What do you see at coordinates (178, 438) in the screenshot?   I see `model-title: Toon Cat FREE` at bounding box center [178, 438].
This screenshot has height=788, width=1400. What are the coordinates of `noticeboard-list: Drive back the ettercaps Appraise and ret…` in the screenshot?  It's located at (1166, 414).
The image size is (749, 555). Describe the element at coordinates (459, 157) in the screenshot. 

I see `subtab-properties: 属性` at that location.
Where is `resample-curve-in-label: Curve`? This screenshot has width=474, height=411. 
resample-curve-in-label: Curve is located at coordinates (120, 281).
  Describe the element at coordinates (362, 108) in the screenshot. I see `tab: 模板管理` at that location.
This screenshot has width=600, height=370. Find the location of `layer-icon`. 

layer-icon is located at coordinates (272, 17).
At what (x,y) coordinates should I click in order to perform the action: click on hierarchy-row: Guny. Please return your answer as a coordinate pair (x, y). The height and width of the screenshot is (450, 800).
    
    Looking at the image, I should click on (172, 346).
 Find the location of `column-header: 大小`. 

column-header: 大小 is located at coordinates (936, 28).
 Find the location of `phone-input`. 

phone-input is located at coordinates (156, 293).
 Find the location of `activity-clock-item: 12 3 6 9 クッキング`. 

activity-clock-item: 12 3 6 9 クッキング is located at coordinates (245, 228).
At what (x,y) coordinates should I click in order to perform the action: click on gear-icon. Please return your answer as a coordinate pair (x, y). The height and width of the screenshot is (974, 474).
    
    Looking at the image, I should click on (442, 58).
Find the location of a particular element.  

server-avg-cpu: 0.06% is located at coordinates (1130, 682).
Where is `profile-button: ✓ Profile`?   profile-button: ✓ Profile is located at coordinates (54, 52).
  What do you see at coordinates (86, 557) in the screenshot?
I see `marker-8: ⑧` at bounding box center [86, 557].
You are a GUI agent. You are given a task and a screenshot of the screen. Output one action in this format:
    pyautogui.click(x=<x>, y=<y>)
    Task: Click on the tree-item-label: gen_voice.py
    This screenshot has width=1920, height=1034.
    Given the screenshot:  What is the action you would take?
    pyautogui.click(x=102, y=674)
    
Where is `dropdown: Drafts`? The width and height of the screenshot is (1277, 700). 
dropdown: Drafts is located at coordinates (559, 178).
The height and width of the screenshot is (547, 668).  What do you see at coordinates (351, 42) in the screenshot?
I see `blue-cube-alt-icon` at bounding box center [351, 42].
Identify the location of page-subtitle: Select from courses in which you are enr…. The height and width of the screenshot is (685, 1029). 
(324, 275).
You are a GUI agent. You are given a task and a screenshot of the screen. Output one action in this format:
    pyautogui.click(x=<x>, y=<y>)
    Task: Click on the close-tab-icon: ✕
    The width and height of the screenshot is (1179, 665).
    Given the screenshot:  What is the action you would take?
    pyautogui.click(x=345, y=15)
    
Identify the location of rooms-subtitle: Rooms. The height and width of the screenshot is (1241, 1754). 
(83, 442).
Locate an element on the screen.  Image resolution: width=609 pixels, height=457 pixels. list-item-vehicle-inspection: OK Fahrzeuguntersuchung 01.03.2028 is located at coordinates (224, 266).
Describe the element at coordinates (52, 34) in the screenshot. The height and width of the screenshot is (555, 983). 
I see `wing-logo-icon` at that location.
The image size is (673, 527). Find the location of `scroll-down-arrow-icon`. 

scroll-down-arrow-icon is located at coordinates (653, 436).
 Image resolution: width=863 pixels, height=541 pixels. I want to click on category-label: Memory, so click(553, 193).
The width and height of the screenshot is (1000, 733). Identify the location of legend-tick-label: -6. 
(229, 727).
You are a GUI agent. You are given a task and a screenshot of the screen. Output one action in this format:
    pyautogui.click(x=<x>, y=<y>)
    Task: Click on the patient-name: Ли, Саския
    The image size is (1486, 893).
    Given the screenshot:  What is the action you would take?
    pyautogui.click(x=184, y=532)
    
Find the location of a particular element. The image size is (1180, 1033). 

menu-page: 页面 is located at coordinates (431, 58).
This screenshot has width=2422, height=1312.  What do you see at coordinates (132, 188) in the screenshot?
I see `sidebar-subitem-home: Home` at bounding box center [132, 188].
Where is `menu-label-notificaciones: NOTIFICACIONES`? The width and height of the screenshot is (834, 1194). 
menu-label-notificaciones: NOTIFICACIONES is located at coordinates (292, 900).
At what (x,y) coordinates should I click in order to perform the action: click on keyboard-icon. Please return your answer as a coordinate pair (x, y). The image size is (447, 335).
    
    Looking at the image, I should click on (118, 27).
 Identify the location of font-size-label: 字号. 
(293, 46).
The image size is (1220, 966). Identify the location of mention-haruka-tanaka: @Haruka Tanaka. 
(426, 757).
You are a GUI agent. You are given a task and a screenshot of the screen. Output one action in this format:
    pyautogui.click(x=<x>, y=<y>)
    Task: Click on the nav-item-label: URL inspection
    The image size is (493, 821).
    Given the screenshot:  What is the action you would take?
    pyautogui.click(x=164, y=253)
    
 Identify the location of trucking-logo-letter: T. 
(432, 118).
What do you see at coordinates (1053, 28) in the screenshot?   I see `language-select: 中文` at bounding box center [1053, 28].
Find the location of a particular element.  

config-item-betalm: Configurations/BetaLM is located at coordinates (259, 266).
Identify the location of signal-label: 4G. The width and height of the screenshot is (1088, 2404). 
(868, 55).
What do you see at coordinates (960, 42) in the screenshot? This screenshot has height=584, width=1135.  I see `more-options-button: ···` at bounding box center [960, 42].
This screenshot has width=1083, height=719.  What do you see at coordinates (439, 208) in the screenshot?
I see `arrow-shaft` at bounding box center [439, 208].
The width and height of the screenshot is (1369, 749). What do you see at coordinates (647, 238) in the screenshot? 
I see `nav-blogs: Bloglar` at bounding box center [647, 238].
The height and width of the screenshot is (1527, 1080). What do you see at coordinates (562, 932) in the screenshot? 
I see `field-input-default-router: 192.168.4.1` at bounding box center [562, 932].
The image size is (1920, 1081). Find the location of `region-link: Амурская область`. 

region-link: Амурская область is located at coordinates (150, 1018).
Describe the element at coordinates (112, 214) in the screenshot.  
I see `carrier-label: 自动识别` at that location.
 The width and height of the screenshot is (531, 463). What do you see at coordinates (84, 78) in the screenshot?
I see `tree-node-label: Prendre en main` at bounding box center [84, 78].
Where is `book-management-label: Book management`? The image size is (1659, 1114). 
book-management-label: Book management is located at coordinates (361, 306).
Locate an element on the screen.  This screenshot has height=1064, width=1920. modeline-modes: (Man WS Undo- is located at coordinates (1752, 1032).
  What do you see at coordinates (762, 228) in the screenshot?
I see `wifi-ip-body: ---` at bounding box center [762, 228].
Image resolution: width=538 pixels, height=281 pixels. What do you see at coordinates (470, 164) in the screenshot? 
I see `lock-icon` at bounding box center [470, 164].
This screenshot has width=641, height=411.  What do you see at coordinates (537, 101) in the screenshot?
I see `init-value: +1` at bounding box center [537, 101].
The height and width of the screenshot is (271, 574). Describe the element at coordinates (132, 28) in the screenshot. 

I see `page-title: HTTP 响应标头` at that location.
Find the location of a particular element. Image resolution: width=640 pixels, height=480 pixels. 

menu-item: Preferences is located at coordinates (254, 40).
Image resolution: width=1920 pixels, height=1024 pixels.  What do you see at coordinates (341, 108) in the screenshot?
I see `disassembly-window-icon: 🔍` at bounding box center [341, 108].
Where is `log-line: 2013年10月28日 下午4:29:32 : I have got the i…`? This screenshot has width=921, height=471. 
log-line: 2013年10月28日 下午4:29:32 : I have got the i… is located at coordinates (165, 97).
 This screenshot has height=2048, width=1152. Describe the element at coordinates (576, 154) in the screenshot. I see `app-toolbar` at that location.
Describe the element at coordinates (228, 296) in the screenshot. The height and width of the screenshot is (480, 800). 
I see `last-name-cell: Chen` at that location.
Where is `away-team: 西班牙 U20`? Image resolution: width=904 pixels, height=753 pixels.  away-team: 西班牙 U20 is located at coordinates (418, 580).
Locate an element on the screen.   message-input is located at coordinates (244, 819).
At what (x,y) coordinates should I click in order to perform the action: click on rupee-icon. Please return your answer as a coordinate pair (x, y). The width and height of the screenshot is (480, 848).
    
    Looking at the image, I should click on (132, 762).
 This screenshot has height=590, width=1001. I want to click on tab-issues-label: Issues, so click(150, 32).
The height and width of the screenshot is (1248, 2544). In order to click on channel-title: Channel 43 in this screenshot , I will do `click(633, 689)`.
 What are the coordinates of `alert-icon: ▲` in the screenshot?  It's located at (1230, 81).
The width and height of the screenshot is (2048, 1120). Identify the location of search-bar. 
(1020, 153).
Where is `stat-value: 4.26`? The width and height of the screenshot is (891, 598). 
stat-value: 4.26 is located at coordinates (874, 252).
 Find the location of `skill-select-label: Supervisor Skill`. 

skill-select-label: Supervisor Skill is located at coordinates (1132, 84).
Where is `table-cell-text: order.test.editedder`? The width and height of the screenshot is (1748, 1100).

····················

=== Exercise requirements ===
Can you rewrite the listing from its first line through the line that contains "Describe the element at coordinates (362, 108)", including that line, with "image size" changed to "resolution" and everything else left as it is?

=== Response ===
What do you see at coordinates (178, 438) in the screenshot?   I see `model-title: Toon Cat FREE` at bounding box center [178, 438].
This screenshot has height=788, width=1400. What are the coordinates of `noticeboard-list: Drive back the ettercaps Appraise and ret…` in the screenshot?  It's located at (1166, 414).
The resolution is (749, 555). Describe the element at coordinates (459, 157) in the screenshot. 

I see `subtab-properties: 属性` at that location.
Where is `resample-curve-in-label: Curve`? This screenshot has width=474, height=411. 
resample-curve-in-label: Curve is located at coordinates (120, 281).
  Describe the element at coordinates (362, 108) in the screenshot. I see `tab: 模板管理` at that location.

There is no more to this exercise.